MAHMOUD DARWISH
And we have a land without borders, like our idea
of the unknown, narrow and wide. A land …
when we walk in its map it becomes narrow with us,
and takes us to an ashen tunnel, so we shout
in its labyrinth: And we still love you, our love
is a hereditary illness. A land … when
it banishes us to the unknown … it grows. And
the willows and adjectives grow. And its grass grows
and its blue mountains. The lake widens
in the soul’s north. Wheat rises in the soul’s
south. The lemon fruit gleams like a lantern
in the emigrant’s night. Geography glistens
like a holy book. And the chain of hills
becomes an ascension place to higher … to higher.

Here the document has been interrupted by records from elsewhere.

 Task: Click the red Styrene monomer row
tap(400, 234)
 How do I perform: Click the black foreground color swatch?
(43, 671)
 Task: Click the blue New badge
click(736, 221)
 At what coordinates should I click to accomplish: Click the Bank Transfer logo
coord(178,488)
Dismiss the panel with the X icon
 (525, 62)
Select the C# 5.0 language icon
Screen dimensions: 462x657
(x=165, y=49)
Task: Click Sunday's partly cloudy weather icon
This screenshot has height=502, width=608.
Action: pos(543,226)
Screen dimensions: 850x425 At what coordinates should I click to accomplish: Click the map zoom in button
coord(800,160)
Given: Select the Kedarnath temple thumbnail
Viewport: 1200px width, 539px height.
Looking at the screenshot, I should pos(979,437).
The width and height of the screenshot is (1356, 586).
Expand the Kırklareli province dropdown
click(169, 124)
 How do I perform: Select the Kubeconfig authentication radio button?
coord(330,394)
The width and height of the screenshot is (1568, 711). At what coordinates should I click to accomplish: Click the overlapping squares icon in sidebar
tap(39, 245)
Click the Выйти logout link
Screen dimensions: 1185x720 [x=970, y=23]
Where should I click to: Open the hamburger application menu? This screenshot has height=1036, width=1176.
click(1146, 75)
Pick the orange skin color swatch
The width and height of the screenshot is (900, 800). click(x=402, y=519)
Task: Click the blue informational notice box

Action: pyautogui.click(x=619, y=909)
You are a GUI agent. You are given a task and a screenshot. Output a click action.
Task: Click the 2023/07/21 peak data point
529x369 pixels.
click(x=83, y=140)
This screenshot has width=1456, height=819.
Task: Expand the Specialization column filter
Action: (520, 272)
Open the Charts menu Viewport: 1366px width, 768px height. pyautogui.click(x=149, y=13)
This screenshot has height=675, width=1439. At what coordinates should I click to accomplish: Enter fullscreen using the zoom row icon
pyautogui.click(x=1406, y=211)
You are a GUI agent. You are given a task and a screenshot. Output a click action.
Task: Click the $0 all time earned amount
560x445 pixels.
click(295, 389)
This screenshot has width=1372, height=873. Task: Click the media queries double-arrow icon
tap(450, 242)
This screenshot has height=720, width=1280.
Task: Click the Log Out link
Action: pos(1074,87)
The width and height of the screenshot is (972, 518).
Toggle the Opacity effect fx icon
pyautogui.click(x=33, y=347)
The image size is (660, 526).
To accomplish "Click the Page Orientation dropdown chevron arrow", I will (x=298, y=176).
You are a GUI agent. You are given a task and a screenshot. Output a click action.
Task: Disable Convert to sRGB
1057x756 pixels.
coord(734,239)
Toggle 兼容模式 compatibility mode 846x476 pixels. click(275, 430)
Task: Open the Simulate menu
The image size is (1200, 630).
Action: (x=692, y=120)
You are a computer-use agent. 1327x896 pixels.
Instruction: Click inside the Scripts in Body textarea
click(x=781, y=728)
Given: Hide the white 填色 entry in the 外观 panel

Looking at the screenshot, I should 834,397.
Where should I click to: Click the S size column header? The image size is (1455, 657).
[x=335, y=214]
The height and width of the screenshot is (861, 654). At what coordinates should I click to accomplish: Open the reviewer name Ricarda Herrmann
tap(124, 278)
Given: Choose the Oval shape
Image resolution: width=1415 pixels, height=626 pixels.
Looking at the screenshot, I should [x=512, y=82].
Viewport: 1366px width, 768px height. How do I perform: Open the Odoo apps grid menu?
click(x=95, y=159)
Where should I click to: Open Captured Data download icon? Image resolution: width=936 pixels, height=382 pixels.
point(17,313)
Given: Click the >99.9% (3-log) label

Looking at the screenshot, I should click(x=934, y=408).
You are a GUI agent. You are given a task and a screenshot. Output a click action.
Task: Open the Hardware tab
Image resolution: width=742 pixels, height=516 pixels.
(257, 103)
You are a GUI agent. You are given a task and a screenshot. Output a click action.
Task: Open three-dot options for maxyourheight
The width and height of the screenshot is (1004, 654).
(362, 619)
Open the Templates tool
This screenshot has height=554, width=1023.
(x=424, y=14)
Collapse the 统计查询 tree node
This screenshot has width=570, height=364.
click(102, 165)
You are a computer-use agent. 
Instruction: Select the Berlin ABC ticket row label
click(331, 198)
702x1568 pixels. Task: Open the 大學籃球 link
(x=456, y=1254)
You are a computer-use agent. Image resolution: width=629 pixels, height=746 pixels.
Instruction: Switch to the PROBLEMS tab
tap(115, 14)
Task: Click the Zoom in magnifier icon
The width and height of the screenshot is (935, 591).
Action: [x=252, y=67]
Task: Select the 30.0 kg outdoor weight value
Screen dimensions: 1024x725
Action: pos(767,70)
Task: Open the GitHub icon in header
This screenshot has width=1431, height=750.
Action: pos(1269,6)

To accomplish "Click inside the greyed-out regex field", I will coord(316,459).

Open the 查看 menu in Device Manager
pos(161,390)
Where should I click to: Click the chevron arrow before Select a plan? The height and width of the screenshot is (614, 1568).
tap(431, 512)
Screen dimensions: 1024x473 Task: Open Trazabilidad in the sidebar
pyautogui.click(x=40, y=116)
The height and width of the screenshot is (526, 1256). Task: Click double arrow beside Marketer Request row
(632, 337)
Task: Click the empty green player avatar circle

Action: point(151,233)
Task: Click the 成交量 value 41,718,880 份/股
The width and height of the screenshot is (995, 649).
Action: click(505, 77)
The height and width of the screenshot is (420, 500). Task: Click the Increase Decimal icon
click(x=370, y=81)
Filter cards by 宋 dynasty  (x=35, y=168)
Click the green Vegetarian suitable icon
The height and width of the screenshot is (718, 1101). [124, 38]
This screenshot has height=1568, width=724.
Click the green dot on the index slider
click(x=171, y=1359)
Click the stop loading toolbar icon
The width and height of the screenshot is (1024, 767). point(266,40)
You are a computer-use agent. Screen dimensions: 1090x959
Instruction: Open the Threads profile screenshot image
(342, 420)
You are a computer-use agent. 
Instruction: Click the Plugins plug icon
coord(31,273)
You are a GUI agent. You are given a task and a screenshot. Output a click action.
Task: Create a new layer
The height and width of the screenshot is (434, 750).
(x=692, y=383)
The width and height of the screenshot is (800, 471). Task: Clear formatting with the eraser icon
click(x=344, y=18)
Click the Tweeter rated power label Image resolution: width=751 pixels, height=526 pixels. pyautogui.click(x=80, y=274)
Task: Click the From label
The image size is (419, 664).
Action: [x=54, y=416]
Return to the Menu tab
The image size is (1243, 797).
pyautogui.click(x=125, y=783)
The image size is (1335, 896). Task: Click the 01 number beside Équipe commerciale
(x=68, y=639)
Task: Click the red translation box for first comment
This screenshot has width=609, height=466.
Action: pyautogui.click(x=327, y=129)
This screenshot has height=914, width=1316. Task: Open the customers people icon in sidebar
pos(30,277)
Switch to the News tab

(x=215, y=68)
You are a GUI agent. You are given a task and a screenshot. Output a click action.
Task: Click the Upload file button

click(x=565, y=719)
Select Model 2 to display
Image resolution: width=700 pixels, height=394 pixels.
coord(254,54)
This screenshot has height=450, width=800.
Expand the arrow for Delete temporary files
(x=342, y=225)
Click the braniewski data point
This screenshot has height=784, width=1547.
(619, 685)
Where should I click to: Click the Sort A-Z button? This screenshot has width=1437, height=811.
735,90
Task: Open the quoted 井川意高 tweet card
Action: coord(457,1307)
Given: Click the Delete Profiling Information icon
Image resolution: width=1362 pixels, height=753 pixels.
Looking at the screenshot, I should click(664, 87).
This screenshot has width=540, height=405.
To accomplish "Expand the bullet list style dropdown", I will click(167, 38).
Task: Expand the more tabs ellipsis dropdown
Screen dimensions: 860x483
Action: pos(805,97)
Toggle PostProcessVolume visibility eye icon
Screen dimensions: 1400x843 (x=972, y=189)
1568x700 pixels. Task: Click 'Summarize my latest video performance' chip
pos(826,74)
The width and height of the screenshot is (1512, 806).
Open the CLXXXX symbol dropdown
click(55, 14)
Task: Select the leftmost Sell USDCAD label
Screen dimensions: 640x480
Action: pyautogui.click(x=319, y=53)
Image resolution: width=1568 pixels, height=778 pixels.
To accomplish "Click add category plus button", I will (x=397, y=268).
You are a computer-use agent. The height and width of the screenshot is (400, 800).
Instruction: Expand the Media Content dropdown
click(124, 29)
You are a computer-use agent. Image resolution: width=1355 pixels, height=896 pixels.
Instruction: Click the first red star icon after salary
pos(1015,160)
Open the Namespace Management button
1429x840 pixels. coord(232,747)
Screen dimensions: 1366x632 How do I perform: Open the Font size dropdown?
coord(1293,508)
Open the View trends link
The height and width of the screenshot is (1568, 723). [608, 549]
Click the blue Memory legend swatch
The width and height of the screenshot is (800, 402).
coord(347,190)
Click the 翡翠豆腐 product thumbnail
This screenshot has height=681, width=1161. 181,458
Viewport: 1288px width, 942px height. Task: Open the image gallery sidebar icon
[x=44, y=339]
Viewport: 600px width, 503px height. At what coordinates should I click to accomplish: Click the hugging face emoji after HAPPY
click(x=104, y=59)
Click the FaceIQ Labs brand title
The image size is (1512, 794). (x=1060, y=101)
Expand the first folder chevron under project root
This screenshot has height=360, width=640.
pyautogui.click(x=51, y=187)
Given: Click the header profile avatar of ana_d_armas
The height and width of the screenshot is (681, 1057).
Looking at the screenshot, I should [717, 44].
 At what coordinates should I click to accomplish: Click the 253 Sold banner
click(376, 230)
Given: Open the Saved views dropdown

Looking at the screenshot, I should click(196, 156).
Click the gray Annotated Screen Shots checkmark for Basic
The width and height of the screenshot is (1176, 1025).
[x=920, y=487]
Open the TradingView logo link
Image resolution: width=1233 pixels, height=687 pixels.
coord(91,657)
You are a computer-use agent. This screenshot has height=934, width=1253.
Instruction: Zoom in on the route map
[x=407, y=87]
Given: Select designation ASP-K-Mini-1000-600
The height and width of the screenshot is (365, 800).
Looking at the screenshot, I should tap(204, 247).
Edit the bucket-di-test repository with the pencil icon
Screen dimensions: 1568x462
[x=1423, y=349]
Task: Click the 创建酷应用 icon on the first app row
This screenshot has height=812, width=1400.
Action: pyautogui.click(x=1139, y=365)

“If I were a bird I would have burned my wings,” someone says
to his exiled self. Then scent of autumn becomes
the image of what I love … The light rain leaks
into the heart’s drought, and the imagination opens up
to its sources, and becomes place, the only
real one. And everything from the faraway
returns as a primitive countryside, as if earth
were still creating itself to meet Adam, descending
to the ground floor from his paradise. Then I say:
That’s our land over there pregnant with us … When was it
that we were born? Did Adam get married twice? Or will we
be born a second time
to forget sin?
(Translated from the Arabic by Fadyjoudah)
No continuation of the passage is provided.